Mortes e internações em São Paulo após consumo de bebidas adulteradas reacenderam o alerta sobre os riscos do metanol.
Três pessoas morreram e outras oito foram hospitalizadas em São Paulo após consumirem bebidas adulteradas com metanol, substância altamente tóxica e de difícil identificação. Em um dos casos, uma vítima relatou ter perdido a visão depois de ingerir caipirinhas em um bar da capital, evoluindo para convulsões, internação em UTI e cegueira total.
O metanol (CH₃OH), também chamado de “álcool da madeira”, é um álcool incolor, inflamável e com odor semelhante ao etanol. Usado legalmente na produção de biodiesel, solventes, tintas, plásticos e anticongelantes, ele não pode ser adicionado a bebidas para consumo humano devido ao alto risco de envenenamento.
Segundo médicos, os primeiros sintomas da intoxicação incluem tontura, vômito, dor abdominal, cólicas, alterações de consciência e confusão mental, podendo evoluir rapidamente para cegueira, coma e morte. Como o quadro pode ser confundido com uma ressaca comum, especialistas reforçam que a duração e progressão dos sintomas devem servir de alerta para a busca imediata de atendimento médico.
Tratamento
O tratamento é considerado uma emergência hospitalar. Em casos graves, pode incluir diálise e uso de medicamentos específicos. Uma das medidas de urgência é a administração controlada de etanol, que atua como inibidor competitivo e reduz a metabolização do metanol, dando tempo para o organismo eliminá-lo.
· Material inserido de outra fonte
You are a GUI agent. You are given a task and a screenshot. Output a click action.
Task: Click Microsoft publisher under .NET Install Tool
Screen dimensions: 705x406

“Você pode aliviar todos os efeitos se chegar ao hospital cedo o suficiente”, destacou o professor Alastair Hay, da Universidade de Leeds, lembrando que mesmo pequenas doses podem ser fatais.
“Você pode morrer com uma proporção muito pequena de metanol, e pode sobreviver com uma proporção bastante substancial, se conseguir ajuda. O antídoto mais importante é o álcool comum”, conclui o especialista.